TEXTE SOURCE:
:::
Mes biographies d’écrivains, comme Madame de Staël, Proust, Chateaubriand, sont en général le fruit du hasard, voire d’une opportunité, mais il existe malgré tout un fil conducteur. Ayant par goût personnel voulu écrire une Histoire de l’Emigration, j’ai été frappé en lisant Souvenirs et Mémoires sur la fin du XVIII° siècle de l’âpreté des jugement sur Necker, véritablement jeté en pâture aux chiens après avoir été considéré pendant des années comme le sauveur de la France. Ainsi l’idée m’est-elle venue de le réhabiliter, puis, en travaillant à sa biographie, j’ai trouvé que sa fille Germaine de Staël était un personnage infiniment plus haut en couleur et intéressant. Je suis donc passé du père à la fille, et en préparant mon livre sur celle-ci j’ai amassé une documentation qui pouvait me servir également sur Chateaubriand, qui fut comme elle un grand opposant à Napoléon.

Dans ces deux écrivains, surtout Madame de Staël, j’ai admiré le goût des formules, les réflexions politiques, et j’en notais au passage avec l’idée que cela pouvait servir pour un autre livre, un ouvrage de morale politique par exemple. En revanche, j’ai fait d’autres livres pour le seul plaisir de témoigner ma reconnaissance à des auteurs qui avaient enchanté ma jeunesse, comme Jules Verne, dont j’ai analysé l’œuvre dans Le Tour de Jules verne en quatre-vingts livres, la comtesse de Ségur, dont l’œuvre, une fois décryptée, la montre, ainsi que Jules Verne, assez différente de l’image traditionnelle et enfin Ferdinand Bac, le premier à encourager ma vocation de mémorialiste et d’historien.

Vous publiez à Versailles un Petit dictionnaire des idées mal reçues, dans l’esprit de Rivarol, mais aussi de Proudhon, que vous citez: « j’ai pris la plume pour la servir – la liberté – et je n’aurai servi qu’à hâter la servitude générale et la confusion ». Quelle en est la genèse ?
:::
LIGNES DE DONNÉES:
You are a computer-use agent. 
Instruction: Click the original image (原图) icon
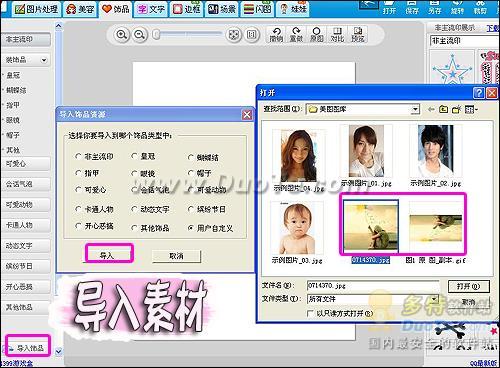(317, 35)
:::
CONSIGNES À SUIVRE:
1. D'après l'entretien sur les biographies d'écrivains, quel personnage, autrefois considéré comme le sauveur de la France, a-t-on d'abord voulu réhabiliter ?
2. Recopiez le passage de l'entretien sur les biographies d'écrivains qui commence par « Dans ces deux » et se termine par « mémorialiste et d’historien. ».
3. Rédigez la suite de l'entretien sur les biographies d'écrivains, à partir de la dernière phrase donnée.

RÉPONSES PAR CONSIGNE:
1. Necker.

2.
Dans ces deux écrivains, surtout Madame de Staël, j’ai admiré le goût des formules, les réflexions politiques, et j’en notais au passage avec l’idée que cela pouvait servir pour un autre livre, un ouvrage de morale politique par exemple. En revanche, j’ai fait d’autres livres pour le seul plaisir de témoigner ma reconnaissance à des auteurs qui avaient enchanté ma jeunesse, comme Jules Verne, dont j’ai analysé l’œuvre dans Le Tour de Jules verne en quatre-vingts livres, la comtesse de Ségur, dont l’œuvre, une fois décryptée, la montre, ainsi que Jules Verne, assez différente de l’image traditionnelle et enfin Ferdinand Bac, le premier à encourager ma vocation de mémorialiste et d’historien.

3.
Le Petit dictionnaire des idées mal reçues a été composé d’une toute autre façon et au hasard des lectures, des rencontres, des observations faites pendant ma vie professionnelle et parfois de propos entendus dans un restaurant ou pendant une soirée mondaine. En vérité, je dirais qu’il s’est fait tout seul, sans plan préconçu, ce qui explique l’ordre alphabétique. Ayant toujours détesté la bêtise, j’avais été consterné en lisant le Dictionnaire des idées reçues de Flaubert, brave homme et petit esprit, ainsi que le montra d’ailleurs dans ses Souvenirs son ami Maxime du Camp, un auteur méconnu, lui.

Ce déclin que vous fustigez avec panache, pensez-vous que certains livres l’aient annoncé, voire précipité ? A contrario, certains titres, du passé comme du présent, vous semblent-ils de parfaits antidotes ?

Le déclin que je stigmatise a, je le crains, toujours existé, depuis Louis XIV, je pense, et la seule chose qui a changé c’est l’accélération de l’Histoire. Avec le progrès technique, et la diffusion de plus en plus rapide, « en temps réel », des idées, surtout les mauvaises, l’homme d’aujourd’hui voit un pays se défaire ou se dissoudre alors qu’au XIX° siècle seuls des esprits pénétrants, comme Tocqueville ou Custine, voire Edmond de Goncourt, apercevaient les fissures et prophétisaient la ruine un jour de l’édifice. En ce qui concerne la France, il y eut dès l’aube du XX° siècle des écrivains comme Barrès qui sonnèrent le glas de la civilisation occidentale. Entre les deux guerres, dans les années 30, bien des écrivains publièrent des livres sur ce que l’un d’eux, un Anglais, appelait « Le suicide de la Vieille Europe ». Aucun de ces livres n’a eu malheureusement d’influence sur le cours des événements ; ils sont lus la plupart du temps par des esprits déjà convaincus, dont ils justifient les craintes ou les théories, mais demeurent sans effet sur « les masses » auxquelles reste en fin de compte le dernier mot, puisque ce sont elles qui votent.

Vous fûtes l’ami et le biographe de Philippe Jullian, « un esthète aux Enfers ». Vous avez aussi évoqué la princesse Bibesco. Ce monde des salons littéraires a-t-il disparu à jamais ? Si oui, quand et pourquoi ?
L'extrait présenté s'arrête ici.